• _What you have to do_
Render the rows below as a numbered list and leave out the blank lines.

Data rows
○ ○ ○

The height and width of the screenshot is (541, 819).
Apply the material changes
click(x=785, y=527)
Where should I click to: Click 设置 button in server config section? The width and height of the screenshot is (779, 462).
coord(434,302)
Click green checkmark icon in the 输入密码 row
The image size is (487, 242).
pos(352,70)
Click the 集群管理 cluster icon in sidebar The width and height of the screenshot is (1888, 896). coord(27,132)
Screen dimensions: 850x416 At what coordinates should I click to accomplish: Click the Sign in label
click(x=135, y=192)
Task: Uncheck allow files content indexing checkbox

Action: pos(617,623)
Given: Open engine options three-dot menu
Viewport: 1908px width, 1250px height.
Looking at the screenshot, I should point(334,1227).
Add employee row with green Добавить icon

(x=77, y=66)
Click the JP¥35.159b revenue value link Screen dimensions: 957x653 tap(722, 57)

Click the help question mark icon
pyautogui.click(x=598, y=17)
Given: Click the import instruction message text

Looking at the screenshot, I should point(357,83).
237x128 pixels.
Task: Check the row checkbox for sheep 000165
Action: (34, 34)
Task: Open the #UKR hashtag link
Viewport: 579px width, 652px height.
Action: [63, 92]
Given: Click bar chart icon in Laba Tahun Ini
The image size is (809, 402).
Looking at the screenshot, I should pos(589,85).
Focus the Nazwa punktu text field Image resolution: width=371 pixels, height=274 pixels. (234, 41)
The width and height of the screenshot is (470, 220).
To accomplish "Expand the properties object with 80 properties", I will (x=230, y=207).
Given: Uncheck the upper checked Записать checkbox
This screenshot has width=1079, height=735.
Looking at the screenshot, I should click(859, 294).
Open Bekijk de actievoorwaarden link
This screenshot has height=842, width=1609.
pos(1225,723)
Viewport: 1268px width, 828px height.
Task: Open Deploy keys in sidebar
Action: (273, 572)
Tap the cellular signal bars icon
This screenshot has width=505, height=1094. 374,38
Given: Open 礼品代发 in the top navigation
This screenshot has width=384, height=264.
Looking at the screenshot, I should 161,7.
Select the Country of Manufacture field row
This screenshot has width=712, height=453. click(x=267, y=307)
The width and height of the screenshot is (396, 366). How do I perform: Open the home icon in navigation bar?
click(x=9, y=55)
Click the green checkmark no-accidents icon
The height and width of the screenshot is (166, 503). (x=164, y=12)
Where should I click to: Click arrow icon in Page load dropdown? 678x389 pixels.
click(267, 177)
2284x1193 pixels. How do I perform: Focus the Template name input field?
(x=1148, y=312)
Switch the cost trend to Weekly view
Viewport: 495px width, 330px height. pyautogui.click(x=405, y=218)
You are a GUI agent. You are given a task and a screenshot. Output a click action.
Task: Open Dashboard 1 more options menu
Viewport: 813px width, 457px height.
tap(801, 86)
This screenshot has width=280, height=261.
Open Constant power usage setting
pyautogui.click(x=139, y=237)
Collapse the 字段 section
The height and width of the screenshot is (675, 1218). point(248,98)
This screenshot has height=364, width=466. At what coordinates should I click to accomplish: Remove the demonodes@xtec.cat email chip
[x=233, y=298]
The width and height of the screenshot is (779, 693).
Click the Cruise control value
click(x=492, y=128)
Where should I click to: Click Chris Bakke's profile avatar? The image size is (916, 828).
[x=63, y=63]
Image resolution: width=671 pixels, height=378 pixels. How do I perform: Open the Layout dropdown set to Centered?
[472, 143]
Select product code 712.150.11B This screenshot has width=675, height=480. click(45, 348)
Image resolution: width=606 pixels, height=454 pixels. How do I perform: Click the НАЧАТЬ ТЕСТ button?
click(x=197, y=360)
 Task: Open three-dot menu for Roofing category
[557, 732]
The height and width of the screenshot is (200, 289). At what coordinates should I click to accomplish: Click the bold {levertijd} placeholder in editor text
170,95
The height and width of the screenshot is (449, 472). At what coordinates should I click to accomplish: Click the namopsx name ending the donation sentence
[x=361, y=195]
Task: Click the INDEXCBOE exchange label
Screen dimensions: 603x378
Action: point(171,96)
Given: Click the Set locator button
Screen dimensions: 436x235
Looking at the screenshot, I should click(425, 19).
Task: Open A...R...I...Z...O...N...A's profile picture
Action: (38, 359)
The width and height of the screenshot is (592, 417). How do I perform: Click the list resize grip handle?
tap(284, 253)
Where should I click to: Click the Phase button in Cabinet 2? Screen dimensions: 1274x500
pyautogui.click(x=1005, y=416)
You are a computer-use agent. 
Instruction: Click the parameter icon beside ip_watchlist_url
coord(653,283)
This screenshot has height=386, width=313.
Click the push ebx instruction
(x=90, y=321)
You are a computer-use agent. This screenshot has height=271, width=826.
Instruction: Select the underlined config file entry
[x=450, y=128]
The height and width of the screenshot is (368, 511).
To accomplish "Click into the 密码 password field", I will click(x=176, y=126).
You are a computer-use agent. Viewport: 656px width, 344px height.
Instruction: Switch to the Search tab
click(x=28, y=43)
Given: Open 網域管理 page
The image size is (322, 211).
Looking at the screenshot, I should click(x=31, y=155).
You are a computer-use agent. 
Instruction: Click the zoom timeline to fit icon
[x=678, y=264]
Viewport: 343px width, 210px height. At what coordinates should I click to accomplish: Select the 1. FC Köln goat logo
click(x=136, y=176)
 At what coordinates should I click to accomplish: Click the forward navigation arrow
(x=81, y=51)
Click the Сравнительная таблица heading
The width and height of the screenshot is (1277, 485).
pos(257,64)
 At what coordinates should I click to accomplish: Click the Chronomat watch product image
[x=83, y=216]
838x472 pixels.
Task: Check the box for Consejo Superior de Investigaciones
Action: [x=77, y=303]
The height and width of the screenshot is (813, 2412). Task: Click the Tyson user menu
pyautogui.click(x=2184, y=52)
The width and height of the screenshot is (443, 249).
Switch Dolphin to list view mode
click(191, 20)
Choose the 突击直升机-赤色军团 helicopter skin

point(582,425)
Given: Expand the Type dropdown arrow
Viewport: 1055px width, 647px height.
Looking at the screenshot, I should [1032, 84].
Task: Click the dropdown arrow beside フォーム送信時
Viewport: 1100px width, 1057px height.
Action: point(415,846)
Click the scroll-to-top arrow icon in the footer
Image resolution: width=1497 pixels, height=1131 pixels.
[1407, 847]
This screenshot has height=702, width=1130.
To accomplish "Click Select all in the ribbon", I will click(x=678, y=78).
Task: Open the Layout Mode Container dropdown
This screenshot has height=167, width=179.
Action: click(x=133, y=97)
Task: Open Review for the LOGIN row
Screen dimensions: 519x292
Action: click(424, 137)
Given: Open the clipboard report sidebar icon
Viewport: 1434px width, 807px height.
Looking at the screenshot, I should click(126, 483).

○ ○ ○

• _In response_
1. The height and width of the screenshot is (541, 819).
2. Apply the material changes
3. click(x=785, y=527)
4. Where should I click to: Click 设置 button in server config section? The width and height of the screenshot is (779, 462).
5. coord(434,302)
6. Click green checkmark icon in the 输入密码 row
7. The image size is (487, 242).
8. pos(352,70)
9. Click the 集群管理 cluster icon in sidebar The width and height of the screenshot is (1888, 896). coord(27,132)
10. Screen dimensions: 850x416 At what coordinates should I click to accomplish: Click the Sign in label
11. click(x=135, y=192)
12. Task: Uncheck allow files content indexing checkbox
13. Action: pos(617,623)
14. Given: Open engine options three-dot menu
15. Viewport: 1908px width, 1250px height.
16. Looking at the screenshot, I should point(334,1227).
17. Add employee row with green Добавить icon
18. (x=77, y=66)
19. Click the JP¥35.159b revenue value link Screen dimensions: 957x653 tap(722, 57)
20. Click the help question mark icon
21. pyautogui.click(x=598, y=17)
22. Given: Click the import instruction message text
23. Looking at the screenshot, I should point(357,83).
24. 237x128 pixels.
25. Task: Check the row checkbox for sheep 000165
26. Action: (34, 34)
27. Task: Open the #UKR hashtag link
28. Viewport: 579px width, 652px height.
29. Action: [63, 92]
30. Given: Click bar chart icon in Laba Tahun Ini
31. The image size is (809, 402).
32. Looking at the screenshot, I should pos(589,85).
33. Focus the Nazwa punktu text field Image resolution: width=371 pixels, height=274 pixels. (234, 41)
34. The width and height of the screenshot is (470, 220).
35. To accomplish "Expand the properties object with 80 properties", I will (x=230, y=207).
36. Given: Uncheck the upper checked Записать checkbox
37. This screenshot has width=1079, height=735.
38. Looking at the screenshot, I should click(859, 294).
39. Open Bekijk de actievoorwaarden link
40. This screenshot has height=842, width=1609.
41. pos(1225,723)
42. Viewport: 1268px width, 828px height.
43. Task: Open Deploy keys in sidebar
44. Action: (273, 572)
45. Tap the cellular signal bars icon
46. This screenshot has width=505, height=1094. 374,38
47. Given: Open 礼品代发 in the top navigation
48. This screenshot has width=384, height=264.
49. Looking at the screenshot, I should 161,7.
50. Select the Country of Manufacture field row
51. This screenshot has width=712, height=453. click(x=267, y=307)
52. The width and height of the screenshot is (396, 366). How do I perform: Open the home icon in navigation bar?
53. click(x=9, y=55)
54. Click the green checkmark no-accidents icon
55. The height and width of the screenshot is (166, 503). (x=164, y=12)
56. Where should I click to: Click arrow icon in Page load dropdown? 678x389 pixels.
57. click(267, 177)
58. 2284x1193 pixels. How do I perform: Focus the Template name input field?
59. (x=1148, y=312)
60. Switch the cost trend to Weekly view
61. Viewport: 495px width, 330px height. pyautogui.click(x=405, y=218)
62. You are a GUI agent. You are given a task and a screenshot. Output a click action.
63. Task: Open Dashboard 1 more options menu
64. Viewport: 813px width, 457px height.
65. tap(801, 86)
66. This screenshot has width=280, height=261.
67. Open Constant power usage setting
68. pyautogui.click(x=139, y=237)
69. Collapse the 字段 section
70. The height and width of the screenshot is (675, 1218). point(248,98)
71. This screenshot has height=364, width=466. At what coordinates should I click to accomplish: Remove the demonodes@xtec.cat email chip
72. [x=233, y=298]
73. The width and height of the screenshot is (779, 693).
74. Click the Cruise control value
75. click(x=492, y=128)
76. Where should I click to: Click Chris Bakke's profile avatar? The image size is (916, 828).
77. [x=63, y=63]
78. Image resolution: width=671 pixels, height=378 pixels. How do I perform: Open the Layout dropdown set to Centered?
79. [472, 143]
80. Select product code 712.150.11B This screenshot has width=675, height=480. click(45, 348)
81. Image resolution: width=606 pixels, height=454 pixels. How do I perform: Click the НАЧАТЬ ТЕСТ button?
82. click(x=197, y=360)
83.  Task: Open three-dot menu for Roofing category
84. [557, 732]
85. The height and width of the screenshot is (200, 289). At what coordinates should I click to accomplish: Click the bold {levertijd} placeholder in editor text
86. 170,95
87. The height and width of the screenshot is (449, 472). At what coordinates should I click to accomplish: Click the namopsx name ending the donation sentence
88. [x=361, y=195]
89. Task: Click the INDEXCBOE exchange label
90. Screen dimensions: 603x378
91. Action: point(171,96)
92. Given: Click the Set locator button
93. Screen dimensions: 436x235
94. Looking at the screenshot, I should click(425, 19).
95. Task: Open A...R...I...Z...O...N...A's profile picture
96. Action: (38, 359)
97. The width and height of the screenshot is (592, 417). How do I perform: Click the list resize grip handle?
98. tap(284, 253)
99. Where should I click to: Click the Phase button in Cabinet 2? Screen dimensions: 1274x500
100. pyautogui.click(x=1005, y=416)
101. You are a computer-use agent. 
102. Instruction: Click the parameter icon beside ip_watchlist_url
103. coord(653,283)
104. This screenshot has height=386, width=313.
105. Click the push ebx instruction
106. (x=90, y=321)
107. You are a computer-use agent. This screenshot has height=271, width=826.
108. Instruction: Select the underlined config file entry
109. [x=450, y=128]
110. The height and width of the screenshot is (368, 511).
111. To accomplish "Click into the 密码 password field", I will click(x=176, y=126).
112. You are a computer-use agent. Viewport: 656px width, 344px height.
113. Instruction: Switch to the Search tab
114. click(x=28, y=43)
115. Given: Open 網域管理 page
116. The image size is (322, 211).
117. Looking at the screenshot, I should click(x=31, y=155).
118. You are a computer-use agent. 
119. Instruction: Click the zoom timeline to fit icon
120. [x=678, y=264]
121. Viewport: 343px width, 210px height. At what coordinates should I click to accomplish: Select the 1. FC Köln goat logo
122. click(x=136, y=176)
123.  At what coordinates should I click to accomplish: Click the forward navigation arrow
124. (x=81, y=51)
125. Click the Сравнительная таблица heading
126. The width and height of the screenshot is (1277, 485).
127. pos(257,64)
128.  At what coordinates should I click to accomplish: Click the Chronomat watch product image
129. [x=83, y=216]
130. 838x472 pixels.
131. Task: Check the box for Consejo Superior de Investigaciones
132. Action: [x=77, y=303]
133. The height and width of the screenshot is (813, 2412). Task: Click the Tyson user menu
134. pyautogui.click(x=2184, y=52)
135. The width and height of the screenshot is (443, 249).
136. Switch Dolphin to list view mode
137. click(191, 20)
138. Choose the 突击直升机-赤色军团 helicopter skin
139. point(582,425)
140. Given: Expand the Type dropdown arrow
141. Viewport: 1055px width, 647px height.
142. Looking at the screenshot, I should [1032, 84].
143. Task: Click the dropdown arrow beside フォーム送信時
144. Viewport: 1100px width, 1057px height.
145. Action: point(415,846)
146. Click the scroll-to-top arrow icon in the footer
147. Image resolution: width=1497 pixels, height=1131 pixels.
148. [1407, 847]
149. This screenshot has height=702, width=1130.
150. To accomplish "Click Select all in the ribbon", I will click(x=678, y=78).
151. Task: Open the Layout Mode Container dropdown
152. This screenshot has height=167, width=179.
153. Action: click(x=133, y=97)
154. Task: Open Review for the LOGIN row
155. Screen dimensions: 519x292
156. Action: click(424, 137)
157. Given: Open the clipboard report sidebar icon
158. Viewport: 1434px width, 807px height.
159. Looking at the screenshot, I should click(126, 483).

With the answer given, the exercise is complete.